| What is expected |
Whenever a line in the entries below contains the string "Share", copy that line.

| Task inputs |
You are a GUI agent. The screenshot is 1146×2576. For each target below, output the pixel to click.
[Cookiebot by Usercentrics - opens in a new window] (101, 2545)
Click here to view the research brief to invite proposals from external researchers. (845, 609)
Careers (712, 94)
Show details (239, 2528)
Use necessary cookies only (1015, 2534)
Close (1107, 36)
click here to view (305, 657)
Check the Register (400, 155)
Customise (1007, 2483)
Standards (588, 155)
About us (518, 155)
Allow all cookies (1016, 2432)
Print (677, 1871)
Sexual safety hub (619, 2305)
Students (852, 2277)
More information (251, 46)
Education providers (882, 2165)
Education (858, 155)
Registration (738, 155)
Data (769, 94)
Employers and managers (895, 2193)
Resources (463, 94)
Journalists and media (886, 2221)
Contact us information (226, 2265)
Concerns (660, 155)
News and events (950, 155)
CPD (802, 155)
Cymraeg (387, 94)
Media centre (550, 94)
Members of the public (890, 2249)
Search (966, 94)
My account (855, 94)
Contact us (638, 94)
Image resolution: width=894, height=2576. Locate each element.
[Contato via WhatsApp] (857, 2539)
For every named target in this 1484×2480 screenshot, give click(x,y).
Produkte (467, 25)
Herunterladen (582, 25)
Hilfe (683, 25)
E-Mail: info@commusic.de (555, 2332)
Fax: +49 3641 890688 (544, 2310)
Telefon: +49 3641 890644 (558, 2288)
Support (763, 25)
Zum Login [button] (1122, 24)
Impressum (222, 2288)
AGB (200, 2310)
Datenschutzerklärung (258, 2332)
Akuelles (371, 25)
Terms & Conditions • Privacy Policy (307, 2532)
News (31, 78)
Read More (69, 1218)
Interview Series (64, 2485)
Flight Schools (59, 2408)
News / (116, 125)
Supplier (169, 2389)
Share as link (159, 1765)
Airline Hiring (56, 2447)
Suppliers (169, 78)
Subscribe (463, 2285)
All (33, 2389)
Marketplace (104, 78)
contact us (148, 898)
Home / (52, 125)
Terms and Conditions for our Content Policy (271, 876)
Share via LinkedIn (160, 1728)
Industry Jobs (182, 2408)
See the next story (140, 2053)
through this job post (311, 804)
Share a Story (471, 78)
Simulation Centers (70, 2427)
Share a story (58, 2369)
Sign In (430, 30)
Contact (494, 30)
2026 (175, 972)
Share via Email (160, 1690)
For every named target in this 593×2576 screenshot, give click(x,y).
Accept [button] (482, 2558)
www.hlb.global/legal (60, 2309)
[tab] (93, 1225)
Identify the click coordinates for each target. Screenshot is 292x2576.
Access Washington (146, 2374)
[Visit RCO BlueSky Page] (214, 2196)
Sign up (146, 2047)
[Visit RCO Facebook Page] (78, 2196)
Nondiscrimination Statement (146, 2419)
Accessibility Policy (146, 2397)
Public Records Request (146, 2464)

| Response to this task |
Share as link (159, 1765)
Share via LinkedIn (160, 1728)
Share a Story (471, 78)
Share a story (58, 2369)
Share via Email (160, 1690)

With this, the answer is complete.